*PROBLEM DETAILS:* Copy the whole listing verbatim.

*MATERIAL PROVIDED:*
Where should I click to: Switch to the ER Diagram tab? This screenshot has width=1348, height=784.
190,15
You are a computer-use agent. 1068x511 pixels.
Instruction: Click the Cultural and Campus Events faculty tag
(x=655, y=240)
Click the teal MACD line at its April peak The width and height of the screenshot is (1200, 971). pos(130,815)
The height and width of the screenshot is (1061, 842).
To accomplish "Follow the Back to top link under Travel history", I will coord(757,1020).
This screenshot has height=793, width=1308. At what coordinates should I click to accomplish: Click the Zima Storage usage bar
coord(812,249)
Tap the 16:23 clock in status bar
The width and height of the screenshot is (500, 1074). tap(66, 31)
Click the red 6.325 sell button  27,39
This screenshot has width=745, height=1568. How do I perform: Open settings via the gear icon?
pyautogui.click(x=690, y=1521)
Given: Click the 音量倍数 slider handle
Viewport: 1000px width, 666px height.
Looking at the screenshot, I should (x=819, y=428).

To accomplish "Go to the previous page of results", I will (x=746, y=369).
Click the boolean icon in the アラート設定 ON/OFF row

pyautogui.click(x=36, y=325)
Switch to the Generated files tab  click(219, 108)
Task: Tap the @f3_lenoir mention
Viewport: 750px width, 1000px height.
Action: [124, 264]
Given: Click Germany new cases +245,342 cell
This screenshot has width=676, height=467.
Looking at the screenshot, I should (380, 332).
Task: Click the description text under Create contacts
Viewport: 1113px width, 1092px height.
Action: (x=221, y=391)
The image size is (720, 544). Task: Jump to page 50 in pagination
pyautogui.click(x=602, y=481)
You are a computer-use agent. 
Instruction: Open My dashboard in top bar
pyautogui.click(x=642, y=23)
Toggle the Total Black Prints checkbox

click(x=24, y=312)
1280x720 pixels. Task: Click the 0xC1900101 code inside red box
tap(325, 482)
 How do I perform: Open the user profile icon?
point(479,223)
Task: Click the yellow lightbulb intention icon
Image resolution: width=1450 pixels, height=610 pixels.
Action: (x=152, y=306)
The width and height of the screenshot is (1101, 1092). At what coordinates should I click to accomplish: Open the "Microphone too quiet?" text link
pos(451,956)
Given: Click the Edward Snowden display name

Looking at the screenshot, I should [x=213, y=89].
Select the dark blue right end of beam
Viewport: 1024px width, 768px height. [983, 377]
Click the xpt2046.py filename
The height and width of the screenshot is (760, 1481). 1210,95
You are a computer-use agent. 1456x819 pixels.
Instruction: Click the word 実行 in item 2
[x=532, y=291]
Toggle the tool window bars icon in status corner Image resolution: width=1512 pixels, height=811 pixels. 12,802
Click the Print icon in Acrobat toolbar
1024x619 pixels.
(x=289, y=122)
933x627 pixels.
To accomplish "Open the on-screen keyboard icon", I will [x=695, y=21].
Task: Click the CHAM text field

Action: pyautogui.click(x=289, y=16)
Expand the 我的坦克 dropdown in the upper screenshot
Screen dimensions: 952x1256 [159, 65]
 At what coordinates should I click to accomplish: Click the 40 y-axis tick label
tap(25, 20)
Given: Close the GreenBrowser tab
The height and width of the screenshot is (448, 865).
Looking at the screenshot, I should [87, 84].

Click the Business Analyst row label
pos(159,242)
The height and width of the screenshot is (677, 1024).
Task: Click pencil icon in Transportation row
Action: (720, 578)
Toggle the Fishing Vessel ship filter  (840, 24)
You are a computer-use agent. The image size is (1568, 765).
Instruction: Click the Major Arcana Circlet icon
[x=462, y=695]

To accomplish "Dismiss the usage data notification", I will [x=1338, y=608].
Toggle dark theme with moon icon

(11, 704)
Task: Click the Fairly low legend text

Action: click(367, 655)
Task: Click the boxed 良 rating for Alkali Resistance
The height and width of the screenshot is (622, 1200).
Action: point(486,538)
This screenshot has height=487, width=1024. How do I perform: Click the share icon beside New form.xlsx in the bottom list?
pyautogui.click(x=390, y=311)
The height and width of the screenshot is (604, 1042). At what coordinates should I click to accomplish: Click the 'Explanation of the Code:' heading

*WRITTEN ANSWER:*
Where should I click to: Switch to the ER Diagram tab? This screenshot has width=1348, height=784.
190,15
You are a computer-use agent. 1068x511 pixels.
Instruction: Click the Cultural and Campus Events faculty tag
(x=655, y=240)
Click the teal MACD line at its April peak The width and height of the screenshot is (1200, 971). pos(130,815)
The height and width of the screenshot is (1061, 842).
To accomplish "Follow the Back to top link under Travel history", I will coord(757,1020).
This screenshot has height=793, width=1308. At what coordinates should I click to accomplish: Click the Zima Storage usage bar
coord(812,249)
Tap the 16:23 clock in status bar
The width and height of the screenshot is (500, 1074). tap(66, 31)
Click the red 6.325 sell button  27,39
This screenshot has width=745, height=1568. How do I perform: Open settings via the gear icon?
pyautogui.click(x=690, y=1521)
Given: Click the 音量倍数 slider handle
Viewport: 1000px width, 666px height.
Looking at the screenshot, I should (x=819, y=428).

To accomplish "Go to the previous page of results", I will (x=746, y=369).
Click the boolean icon in the アラート設定 ON/OFF row

pyautogui.click(x=36, y=325)
Switch to the Generated files tab  click(219, 108)
Task: Tap the @f3_lenoir mention
Viewport: 750px width, 1000px height.
Action: [124, 264]
Given: Click Germany new cases +245,342 cell
This screenshot has width=676, height=467.
Looking at the screenshot, I should (380, 332).
Task: Click the description text under Create contacts
Viewport: 1113px width, 1092px height.
Action: (x=221, y=391)
The image size is (720, 544). Task: Jump to page 50 in pagination
pyautogui.click(x=602, y=481)
You are a computer-use agent. 
Instruction: Open My dashboard in top bar
pyautogui.click(x=642, y=23)
Toggle the Total Black Prints checkbox

click(x=24, y=312)
1280x720 pixels. Task: Click the 0xC1900101 code inside red box
tap(325, 482)
 How do I perform: Open the user profile icon?
point(479,223)
Task: Click the yellow lightbulb intention icon
Image resolution: width=1450 pixels, height=610 pixels.
Action: (x=152, y=306)
The width and height of the screenshot is (1101, 1092). At what coordinates should I click to accomplish: Open the "Microphone too quiet?" text link
pos(451,956)
Given: Click the Edward Snowden display name

Looking at the screenshot, I should [x=213, y=89].
Select the dark blue right end of beam
Viewport: 1024px width, 768px height. [983, 377]
Click the xpt2046.py filename
The height and width of the screenshot is (760, 1481). 1210,95
You are a computer-use agent. 1456x819 pixels.
Instruction: Click the word 実行 in item 2
[x=532, y=291]
Toggle the tool window bars icon in status corner Image resolution: width=1512 pixels, height=811 pixels. 12,802
Click the Print icon in Acrobat toolbar
1024x619 pixels.
(x=289, y=122)
933x627 pixels.
To accomplish "Open the on-screen keyboard icon", I will [x=695, y=21].
Task: Click the CHAM text field

Action: pyautogui.click(x=289, y=16)
Expand the 我的坦克 dropdown in the upper screenshot
Screen dimensions: 952x1256 [159, 65]
 At what coordinates should I click to accomplish: Click the 40 y-axis tick label
tap(25, 20)
Given: Close the GreenBrowser tab
The height and width of the screenshot is (448, 865).
Looking at the screenshot, I should [87, 84].

Click the Business Analyst row label
pos(159,242)
The height and width of the screenshot is (677, 1024).
Task: Click pencil icon in Transportation row
Action: (720, 578)
Toggle the Fishing Vessel ship filter  (840, 24)
You are a computer-use agent. The image size is (1568, 765).
Instruction: Click the Major Arcana Circlet icon
[x=462, y=695]

To accomplish "Dismiss the usage data notification", I will [x=1338, y=608].
Toggle dark theme with moon icon

(11, 704)
Task: Click the Fairly low legend text

Action: click(367, 655)
Task: Click the boxed 良 rating for Alkali Resistance
The height and width of the screenshot is (622, 1200).
Action: point(486,538)
This screenshot has height=487, width=1024. How do I perform: Click the share icon beside New form.xlsx in the bottom list?
pyautogui.click(x=390, y=311)
The height and width of the screenshot is (604, 1042). At what coordinates should I click to accomplish: Click the 'Explanation of the Code:' heading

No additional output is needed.